◆ WORK ORDER ◆
Count the lines in the entries that contain the string "agent". State nothing but the number.

◆ DATA FOR THE TASK ◆
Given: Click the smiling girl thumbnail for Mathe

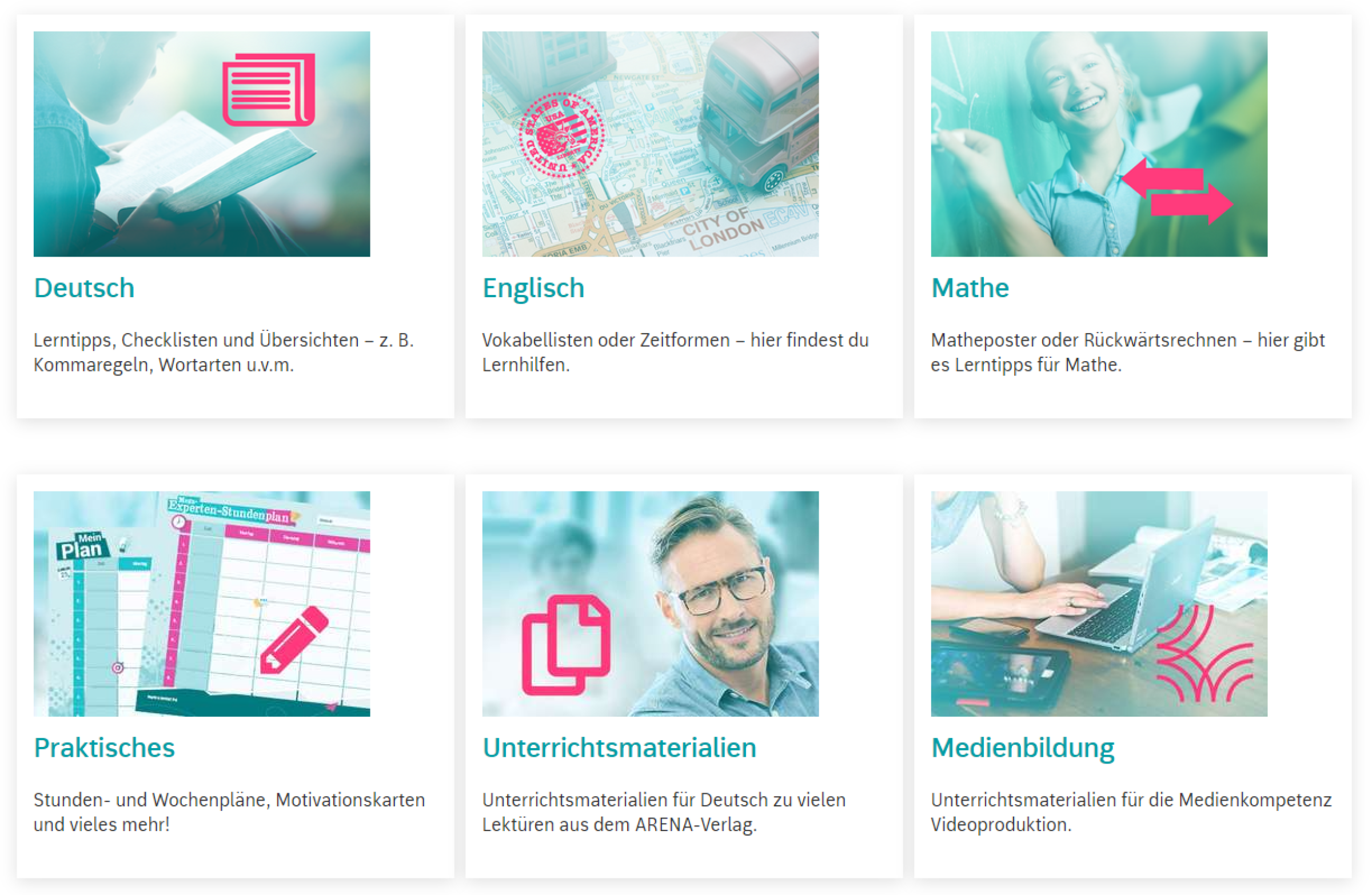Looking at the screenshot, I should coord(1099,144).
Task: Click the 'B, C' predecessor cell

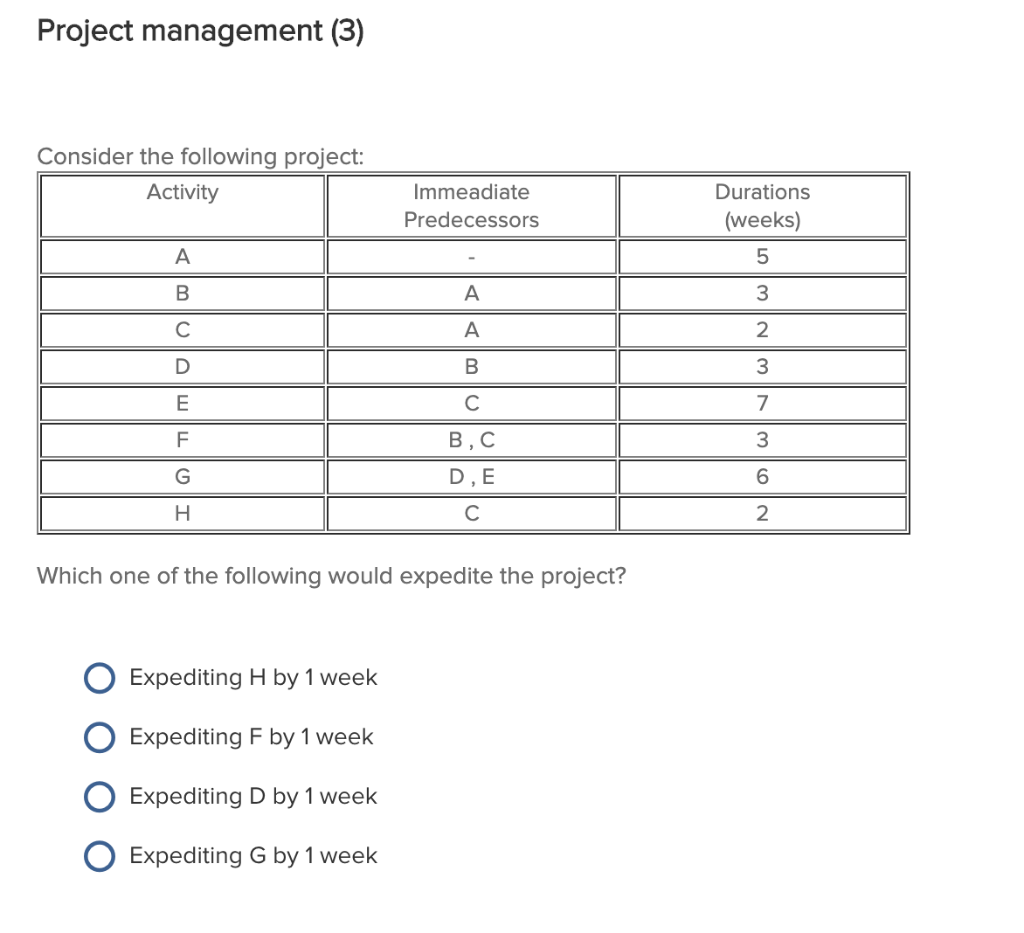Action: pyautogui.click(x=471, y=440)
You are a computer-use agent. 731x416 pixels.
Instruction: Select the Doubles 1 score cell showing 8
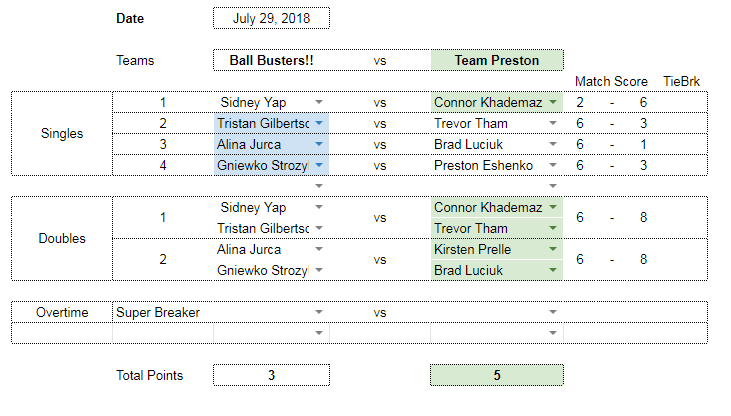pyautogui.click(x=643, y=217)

==

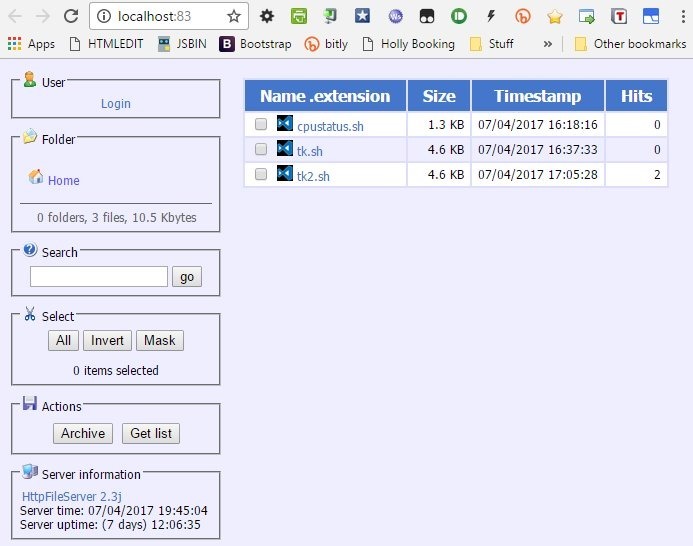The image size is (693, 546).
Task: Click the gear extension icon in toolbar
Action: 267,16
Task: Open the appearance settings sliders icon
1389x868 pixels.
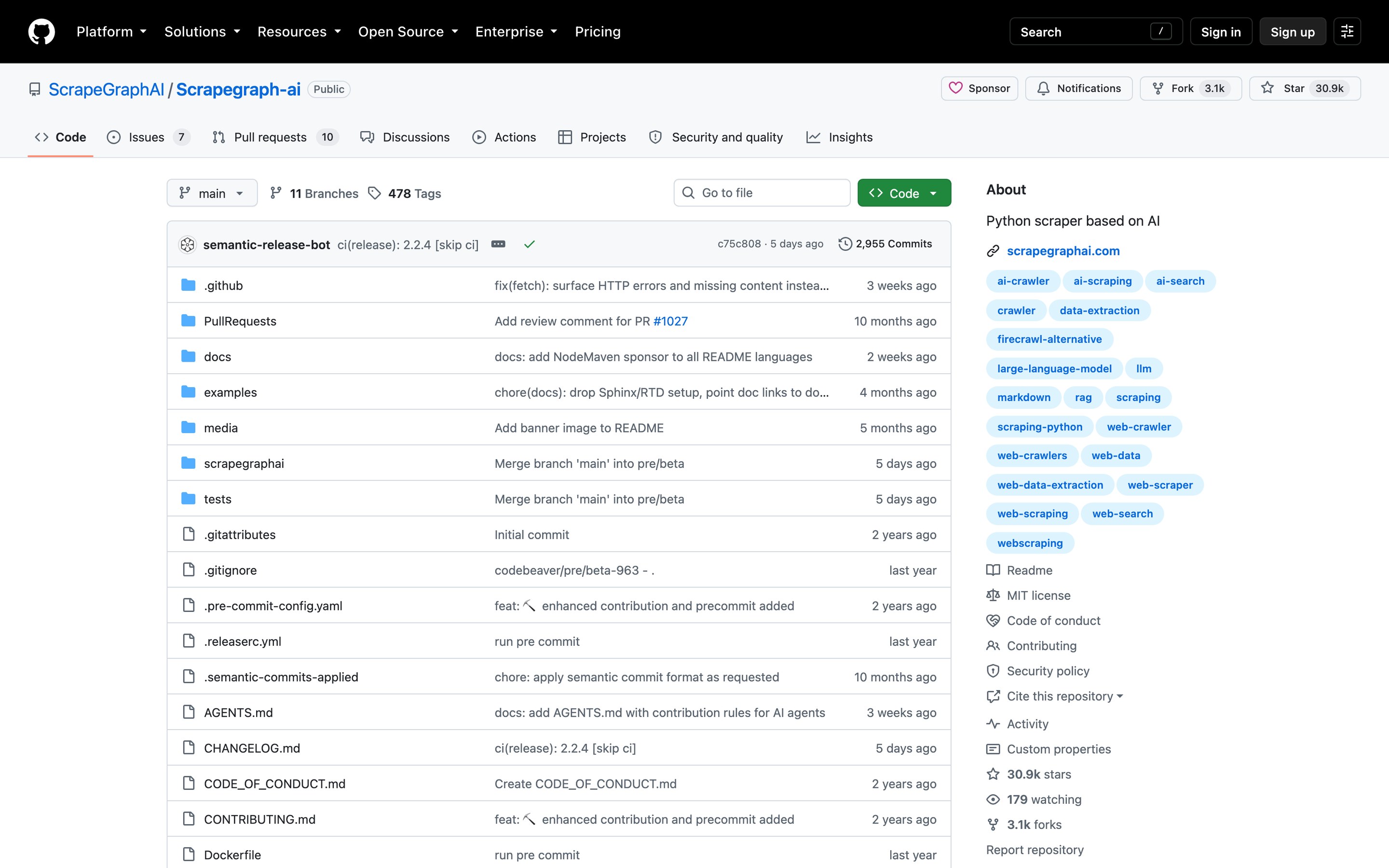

* * *

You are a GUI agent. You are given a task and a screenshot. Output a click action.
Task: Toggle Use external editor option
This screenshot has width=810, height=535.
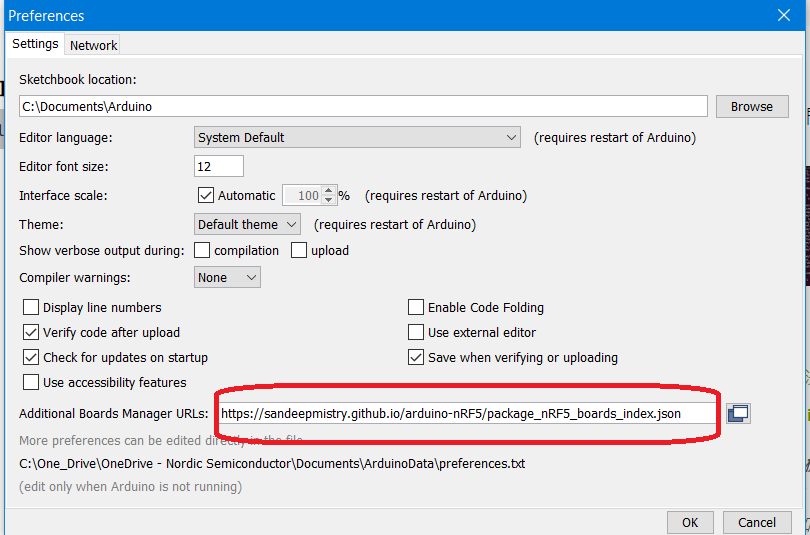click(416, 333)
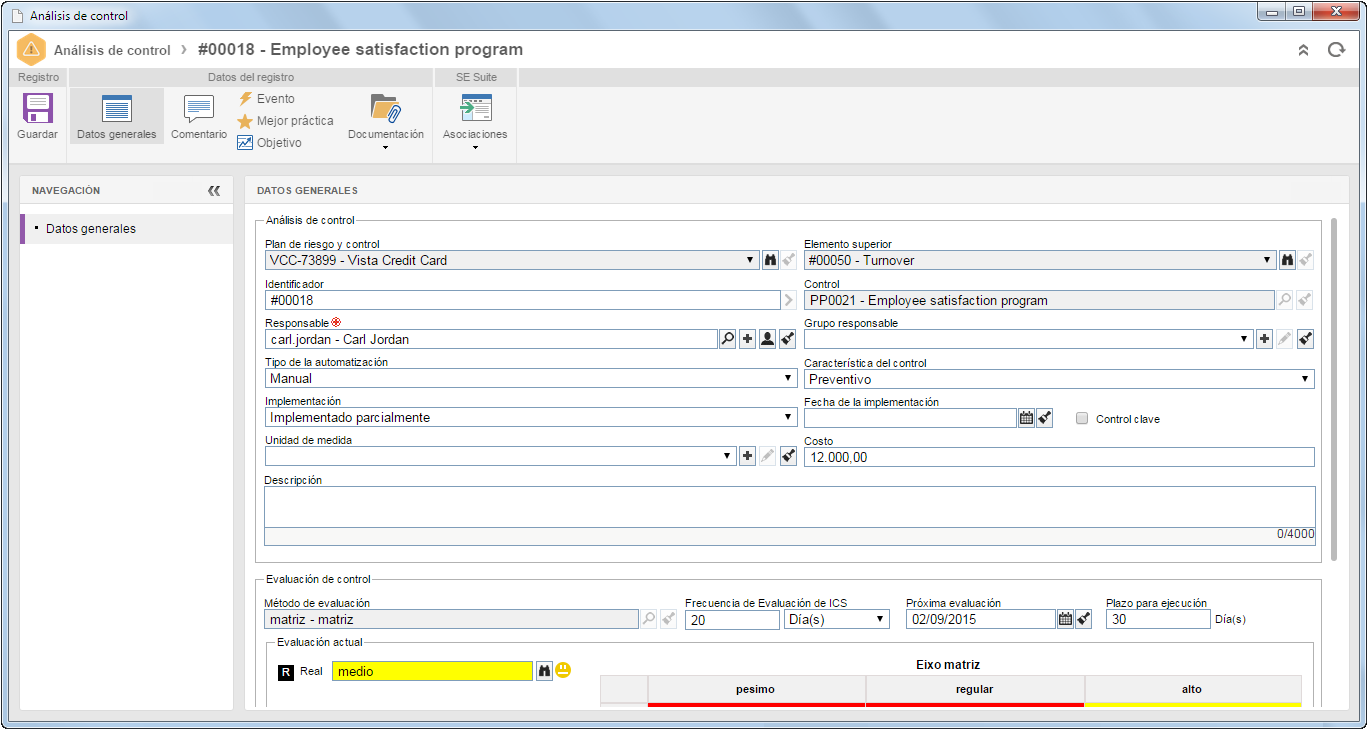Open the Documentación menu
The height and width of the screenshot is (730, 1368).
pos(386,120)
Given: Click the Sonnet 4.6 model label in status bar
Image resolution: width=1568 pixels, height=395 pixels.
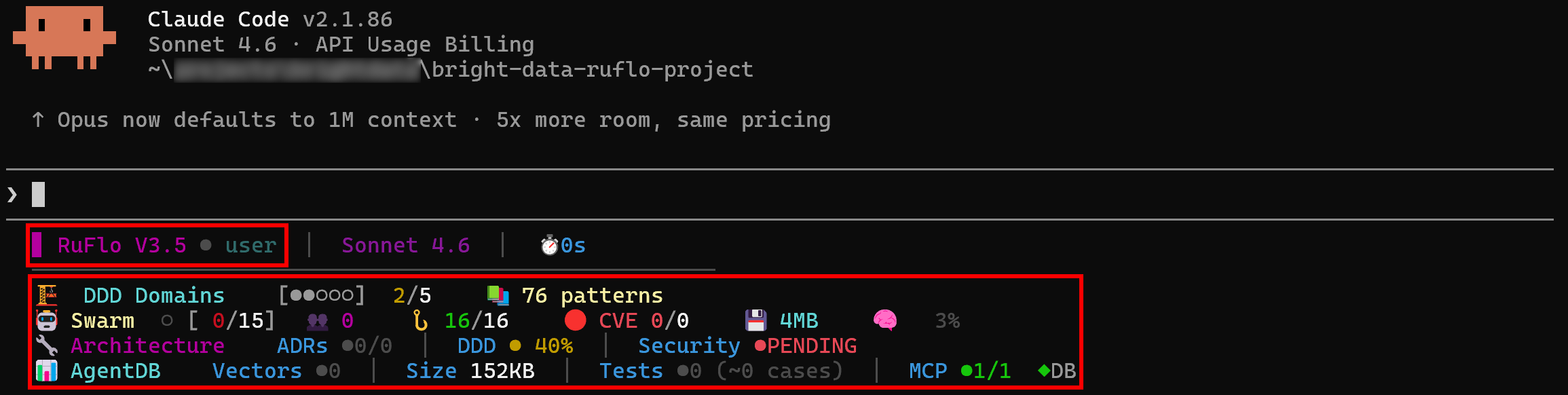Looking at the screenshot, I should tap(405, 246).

◆ ANSWER AREA ◆
2